School of Mechanical Engineering, Yeungjin College, Daegu, Korea.
Department of Preventive medicine, School of Medicine, Kyungpook National University, Daegu, South Korea.


The purpose of this study was to evaluate the usefulness of a three-dimensional (3D) printed model for open-wedge high tibial osteotomy (HTO). This study retrospectively evaluated 20 patients with medial knee osteoarthritis and varus deformity. Between October 2015 and July 2016, the patients underwent open-wedge HTO using a 3D printed model. The mean age of patients was 55.2 years (range, 51-60 years). The mean preoperative mechanical femorotibial angle (mFTA) was varus 7.8 degrees (range, varus 4.7-11.6 degrees). After measuring the target angle using full-length lower limb weight-bearing radiography, the osteotomy was simulated using 3D images obtained from computed tomography (CT) with the 3D Slicer program. On the basis of the simulated osteotomy section and the target angle, the model was then designed and printed.

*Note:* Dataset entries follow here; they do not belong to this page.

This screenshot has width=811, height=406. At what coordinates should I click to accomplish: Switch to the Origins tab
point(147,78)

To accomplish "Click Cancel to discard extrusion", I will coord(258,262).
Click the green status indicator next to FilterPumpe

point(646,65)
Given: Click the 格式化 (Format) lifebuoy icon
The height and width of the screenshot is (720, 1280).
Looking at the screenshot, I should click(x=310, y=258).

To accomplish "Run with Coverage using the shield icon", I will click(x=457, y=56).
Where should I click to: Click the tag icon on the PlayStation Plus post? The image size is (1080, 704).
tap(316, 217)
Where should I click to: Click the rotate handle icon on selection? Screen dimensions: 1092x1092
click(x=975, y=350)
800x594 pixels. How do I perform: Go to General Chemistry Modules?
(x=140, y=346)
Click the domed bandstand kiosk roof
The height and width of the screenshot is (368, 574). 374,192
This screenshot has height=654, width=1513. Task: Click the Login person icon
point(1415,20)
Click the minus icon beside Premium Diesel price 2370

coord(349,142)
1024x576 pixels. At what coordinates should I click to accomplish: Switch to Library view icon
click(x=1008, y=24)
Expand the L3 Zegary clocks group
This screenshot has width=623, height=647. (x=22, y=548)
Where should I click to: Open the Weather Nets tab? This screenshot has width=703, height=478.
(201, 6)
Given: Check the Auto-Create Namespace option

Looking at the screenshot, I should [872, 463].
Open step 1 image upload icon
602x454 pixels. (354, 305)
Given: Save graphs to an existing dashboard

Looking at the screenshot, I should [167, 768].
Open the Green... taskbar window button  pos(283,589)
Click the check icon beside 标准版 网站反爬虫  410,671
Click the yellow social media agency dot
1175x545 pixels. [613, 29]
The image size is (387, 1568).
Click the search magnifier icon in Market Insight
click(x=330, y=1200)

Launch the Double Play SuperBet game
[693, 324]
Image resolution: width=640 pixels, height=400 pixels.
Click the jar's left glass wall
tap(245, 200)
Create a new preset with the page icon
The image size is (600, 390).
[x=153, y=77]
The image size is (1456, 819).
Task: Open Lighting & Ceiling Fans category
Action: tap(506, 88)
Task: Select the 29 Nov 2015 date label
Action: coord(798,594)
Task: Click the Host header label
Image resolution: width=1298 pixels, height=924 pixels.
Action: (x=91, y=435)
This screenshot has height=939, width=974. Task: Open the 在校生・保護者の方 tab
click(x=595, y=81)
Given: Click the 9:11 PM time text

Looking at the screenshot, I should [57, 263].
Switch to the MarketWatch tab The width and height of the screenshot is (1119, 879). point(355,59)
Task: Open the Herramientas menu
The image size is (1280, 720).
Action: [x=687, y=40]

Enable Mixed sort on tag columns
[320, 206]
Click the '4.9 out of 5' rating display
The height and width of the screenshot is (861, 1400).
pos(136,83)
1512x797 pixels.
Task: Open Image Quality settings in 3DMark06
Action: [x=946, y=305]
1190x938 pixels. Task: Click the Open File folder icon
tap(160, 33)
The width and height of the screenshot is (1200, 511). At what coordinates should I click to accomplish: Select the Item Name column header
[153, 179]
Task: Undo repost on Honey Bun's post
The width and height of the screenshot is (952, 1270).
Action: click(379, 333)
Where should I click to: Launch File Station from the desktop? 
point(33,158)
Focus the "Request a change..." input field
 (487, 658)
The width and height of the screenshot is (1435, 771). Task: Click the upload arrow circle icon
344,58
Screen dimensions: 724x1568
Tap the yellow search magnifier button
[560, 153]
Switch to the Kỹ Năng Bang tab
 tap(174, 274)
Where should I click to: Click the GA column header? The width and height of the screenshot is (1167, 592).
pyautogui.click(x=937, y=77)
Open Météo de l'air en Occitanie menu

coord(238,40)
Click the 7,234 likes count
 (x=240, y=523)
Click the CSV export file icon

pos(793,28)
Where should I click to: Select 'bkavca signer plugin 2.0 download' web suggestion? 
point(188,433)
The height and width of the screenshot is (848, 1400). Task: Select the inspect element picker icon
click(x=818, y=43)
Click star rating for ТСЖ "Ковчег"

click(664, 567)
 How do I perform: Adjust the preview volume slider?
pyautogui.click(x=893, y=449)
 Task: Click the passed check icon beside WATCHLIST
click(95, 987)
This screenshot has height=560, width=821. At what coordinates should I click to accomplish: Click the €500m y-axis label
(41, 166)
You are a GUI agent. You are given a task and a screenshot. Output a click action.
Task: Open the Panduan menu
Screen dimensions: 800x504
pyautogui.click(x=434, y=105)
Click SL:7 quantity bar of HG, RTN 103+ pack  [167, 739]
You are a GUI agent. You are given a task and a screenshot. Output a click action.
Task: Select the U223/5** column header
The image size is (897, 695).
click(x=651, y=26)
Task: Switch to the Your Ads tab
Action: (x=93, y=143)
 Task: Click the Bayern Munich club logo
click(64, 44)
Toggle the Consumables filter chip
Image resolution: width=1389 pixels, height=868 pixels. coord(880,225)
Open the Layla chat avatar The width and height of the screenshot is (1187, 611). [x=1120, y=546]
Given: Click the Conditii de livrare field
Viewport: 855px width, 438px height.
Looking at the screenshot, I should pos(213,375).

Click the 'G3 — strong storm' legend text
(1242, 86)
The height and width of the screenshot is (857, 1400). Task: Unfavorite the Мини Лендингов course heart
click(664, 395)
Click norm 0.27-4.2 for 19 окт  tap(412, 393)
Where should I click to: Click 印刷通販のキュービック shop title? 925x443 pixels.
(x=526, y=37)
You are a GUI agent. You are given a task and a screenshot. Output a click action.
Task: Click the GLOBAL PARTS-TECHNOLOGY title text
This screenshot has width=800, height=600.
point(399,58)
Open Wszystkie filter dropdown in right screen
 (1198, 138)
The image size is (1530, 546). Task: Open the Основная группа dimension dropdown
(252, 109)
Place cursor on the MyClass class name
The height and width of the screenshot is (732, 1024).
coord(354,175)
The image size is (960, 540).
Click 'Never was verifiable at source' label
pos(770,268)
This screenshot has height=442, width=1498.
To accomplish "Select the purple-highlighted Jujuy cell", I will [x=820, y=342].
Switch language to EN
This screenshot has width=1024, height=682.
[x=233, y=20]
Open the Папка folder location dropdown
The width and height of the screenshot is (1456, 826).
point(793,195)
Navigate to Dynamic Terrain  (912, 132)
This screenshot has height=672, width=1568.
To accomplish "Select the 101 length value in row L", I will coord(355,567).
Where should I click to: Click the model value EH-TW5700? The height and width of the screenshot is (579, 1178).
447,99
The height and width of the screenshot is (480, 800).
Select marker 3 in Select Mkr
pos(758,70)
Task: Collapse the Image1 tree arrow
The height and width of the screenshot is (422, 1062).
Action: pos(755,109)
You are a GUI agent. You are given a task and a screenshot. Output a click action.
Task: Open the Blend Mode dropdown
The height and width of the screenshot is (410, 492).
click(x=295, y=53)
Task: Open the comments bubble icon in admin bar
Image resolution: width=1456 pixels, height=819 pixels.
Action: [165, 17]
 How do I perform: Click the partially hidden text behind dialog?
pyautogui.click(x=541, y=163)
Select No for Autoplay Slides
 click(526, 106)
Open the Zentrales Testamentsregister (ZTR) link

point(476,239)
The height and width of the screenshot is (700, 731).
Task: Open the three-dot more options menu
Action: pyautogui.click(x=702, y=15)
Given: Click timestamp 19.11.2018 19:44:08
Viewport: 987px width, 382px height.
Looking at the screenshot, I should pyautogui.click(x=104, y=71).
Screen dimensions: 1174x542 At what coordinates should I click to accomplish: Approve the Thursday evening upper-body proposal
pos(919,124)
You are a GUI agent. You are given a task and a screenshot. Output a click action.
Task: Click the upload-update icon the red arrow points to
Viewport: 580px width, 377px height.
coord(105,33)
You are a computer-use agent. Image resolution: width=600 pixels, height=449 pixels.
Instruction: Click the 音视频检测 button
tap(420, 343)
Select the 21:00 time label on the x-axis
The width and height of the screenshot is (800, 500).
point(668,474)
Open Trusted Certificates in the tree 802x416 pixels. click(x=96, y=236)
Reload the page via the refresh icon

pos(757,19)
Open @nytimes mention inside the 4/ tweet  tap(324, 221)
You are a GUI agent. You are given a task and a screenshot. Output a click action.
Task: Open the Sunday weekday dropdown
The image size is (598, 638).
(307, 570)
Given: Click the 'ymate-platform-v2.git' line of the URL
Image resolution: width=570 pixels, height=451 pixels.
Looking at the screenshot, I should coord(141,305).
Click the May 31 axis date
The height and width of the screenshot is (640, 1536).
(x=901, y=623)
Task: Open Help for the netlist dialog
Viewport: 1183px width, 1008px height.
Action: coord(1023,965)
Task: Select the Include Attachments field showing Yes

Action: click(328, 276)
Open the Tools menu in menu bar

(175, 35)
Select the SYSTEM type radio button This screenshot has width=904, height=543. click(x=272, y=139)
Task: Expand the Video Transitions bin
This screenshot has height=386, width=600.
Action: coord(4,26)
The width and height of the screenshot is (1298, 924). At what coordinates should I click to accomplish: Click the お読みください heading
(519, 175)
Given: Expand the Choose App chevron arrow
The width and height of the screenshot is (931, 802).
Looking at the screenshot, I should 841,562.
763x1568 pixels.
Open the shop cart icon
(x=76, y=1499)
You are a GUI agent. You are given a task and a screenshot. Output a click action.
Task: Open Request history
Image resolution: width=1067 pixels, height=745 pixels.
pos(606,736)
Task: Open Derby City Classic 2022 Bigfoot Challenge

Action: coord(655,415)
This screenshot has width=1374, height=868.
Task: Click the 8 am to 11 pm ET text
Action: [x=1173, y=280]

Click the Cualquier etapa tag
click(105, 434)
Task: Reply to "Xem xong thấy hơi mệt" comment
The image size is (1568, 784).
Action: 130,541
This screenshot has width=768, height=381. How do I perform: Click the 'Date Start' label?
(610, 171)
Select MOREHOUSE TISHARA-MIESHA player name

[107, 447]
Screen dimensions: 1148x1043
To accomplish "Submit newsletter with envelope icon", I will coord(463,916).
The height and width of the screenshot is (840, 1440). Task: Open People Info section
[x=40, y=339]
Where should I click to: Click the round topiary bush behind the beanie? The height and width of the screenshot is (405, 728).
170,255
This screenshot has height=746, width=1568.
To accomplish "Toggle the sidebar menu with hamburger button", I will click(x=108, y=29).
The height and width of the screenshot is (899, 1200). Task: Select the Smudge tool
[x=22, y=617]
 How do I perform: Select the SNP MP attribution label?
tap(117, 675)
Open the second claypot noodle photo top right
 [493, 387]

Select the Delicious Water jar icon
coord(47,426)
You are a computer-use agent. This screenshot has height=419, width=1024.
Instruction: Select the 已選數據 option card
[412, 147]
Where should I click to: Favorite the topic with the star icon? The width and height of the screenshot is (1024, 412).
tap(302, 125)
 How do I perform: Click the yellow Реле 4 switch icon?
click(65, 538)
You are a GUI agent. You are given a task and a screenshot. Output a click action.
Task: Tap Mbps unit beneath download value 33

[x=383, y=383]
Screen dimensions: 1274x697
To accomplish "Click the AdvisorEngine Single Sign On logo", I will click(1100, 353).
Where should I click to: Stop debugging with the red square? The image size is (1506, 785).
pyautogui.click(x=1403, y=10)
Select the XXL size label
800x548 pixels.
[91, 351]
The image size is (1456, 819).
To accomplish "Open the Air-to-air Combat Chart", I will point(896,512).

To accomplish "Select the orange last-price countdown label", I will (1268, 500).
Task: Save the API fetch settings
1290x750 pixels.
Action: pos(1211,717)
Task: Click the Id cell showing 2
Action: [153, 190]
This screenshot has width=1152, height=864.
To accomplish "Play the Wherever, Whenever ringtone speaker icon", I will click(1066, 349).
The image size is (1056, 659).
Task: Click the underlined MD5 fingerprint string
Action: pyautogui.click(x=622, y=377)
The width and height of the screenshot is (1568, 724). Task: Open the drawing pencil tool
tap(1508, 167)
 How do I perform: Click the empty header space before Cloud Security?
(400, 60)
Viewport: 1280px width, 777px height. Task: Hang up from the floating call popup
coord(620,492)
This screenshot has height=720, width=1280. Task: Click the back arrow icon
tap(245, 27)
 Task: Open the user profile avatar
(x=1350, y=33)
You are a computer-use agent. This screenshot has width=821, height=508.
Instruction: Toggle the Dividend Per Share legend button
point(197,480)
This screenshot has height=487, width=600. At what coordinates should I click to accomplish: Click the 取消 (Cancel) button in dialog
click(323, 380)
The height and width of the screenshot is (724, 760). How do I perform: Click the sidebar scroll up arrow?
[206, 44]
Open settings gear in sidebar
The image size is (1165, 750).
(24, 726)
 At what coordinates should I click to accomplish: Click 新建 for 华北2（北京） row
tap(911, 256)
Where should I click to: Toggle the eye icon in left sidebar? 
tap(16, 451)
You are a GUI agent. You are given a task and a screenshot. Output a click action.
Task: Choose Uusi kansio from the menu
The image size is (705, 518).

Open-wedge HTO was then performed by applying the 3D printed model to the opening gap. The accuracy of osteotomy and the change in posterior tibial slope (PTS) angle were evaluated. The weight-bearing line on the tibial plateau was corrected from a preoperative mean of 19.5 ± 9.8% to a postoperative mean of 63.1 ± 6.1% (p < 0.001). The postoperative values were not statistically significantly different from the preoperative target points (p = 0.688). The mFTA was corrected to a postoperative mean of valgus 3.8 ± 1.4 degrees. The PTS angle showed no significant change (p = 0.256). A 3D printed model using CT may be useful for preoperative planning of open-wedge HTO. Satisfactory correction can be obtained without a change in the PTS.